> [Goal]: Present the lines of the material below as a numbered list, omitting any blank lines. Leave the pictures out of your answer.

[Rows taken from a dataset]
==============================

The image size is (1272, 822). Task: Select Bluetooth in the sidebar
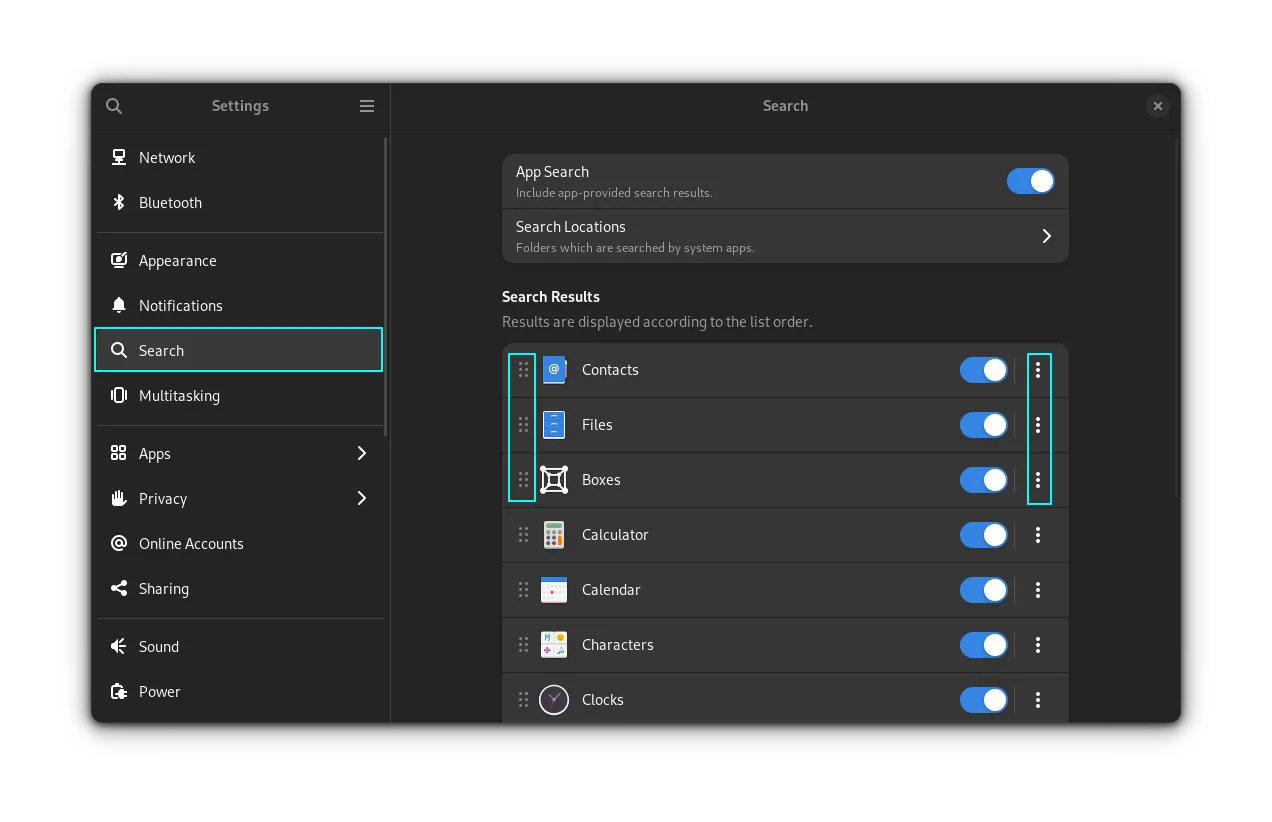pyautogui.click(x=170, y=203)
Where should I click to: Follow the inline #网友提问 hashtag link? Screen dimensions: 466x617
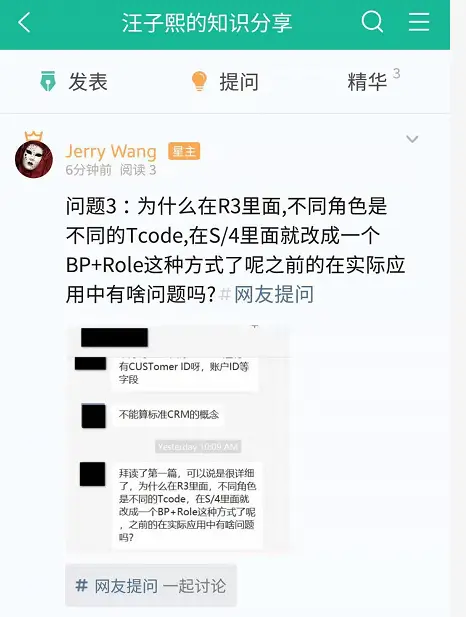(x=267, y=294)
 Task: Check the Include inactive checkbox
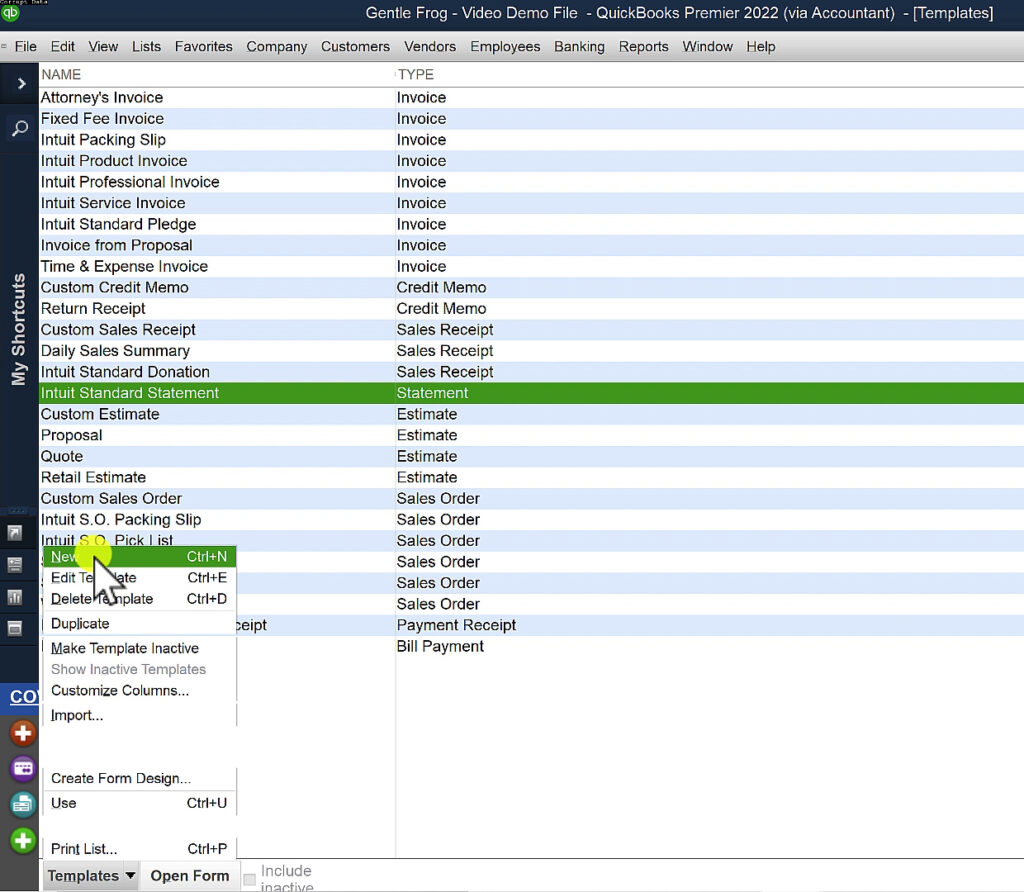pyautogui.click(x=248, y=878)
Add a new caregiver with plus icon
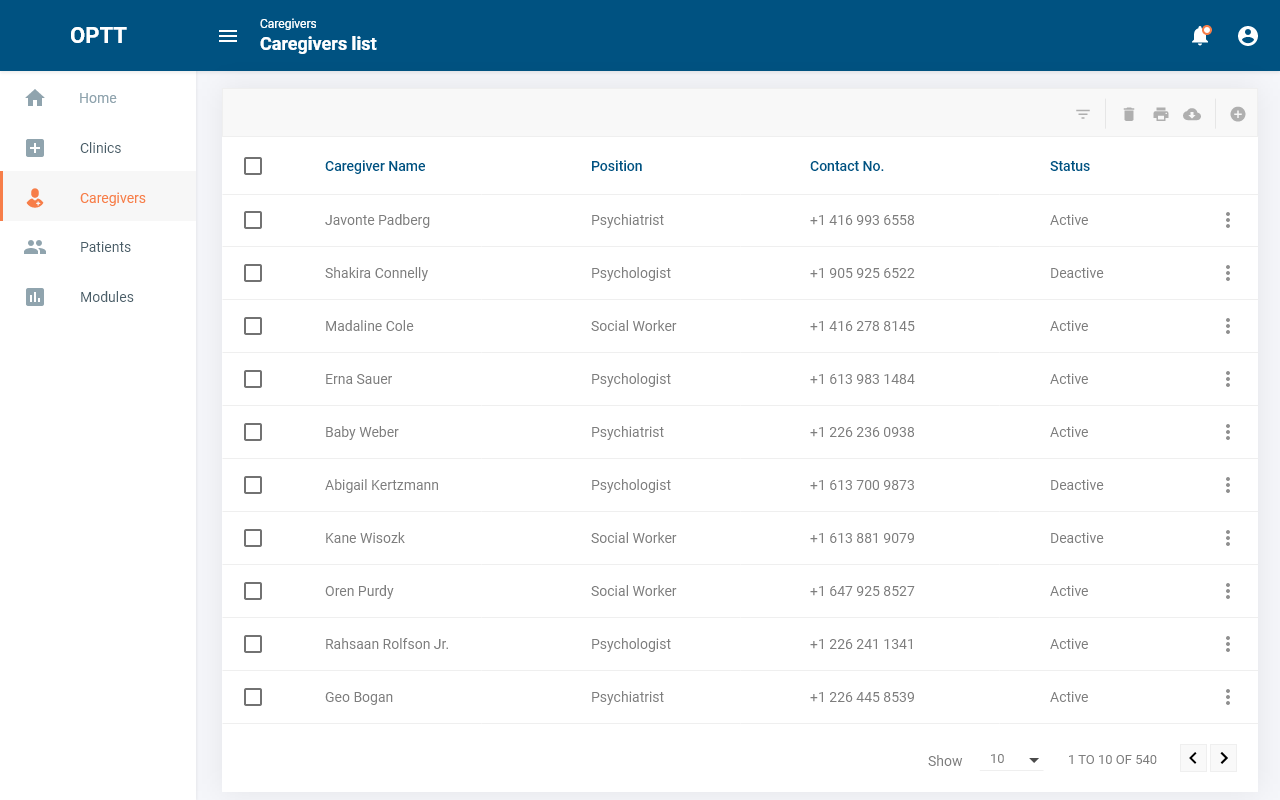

==============================

> [Solution below]:
1. The image size is (1272, 822). Task: Select Bluetooth in the sidebar
2. pyautogui.click(x=170, y=203)
3. Where should I click to: Follow the inline #网友提问 hashtag link? Screen dimensions: 466x617
4. (x=267, y=294)
5.  Task: Check the Include inactive checkbox
6. pyautogui.click(x=248, y=878)
7. Add a new caregiver with plus icon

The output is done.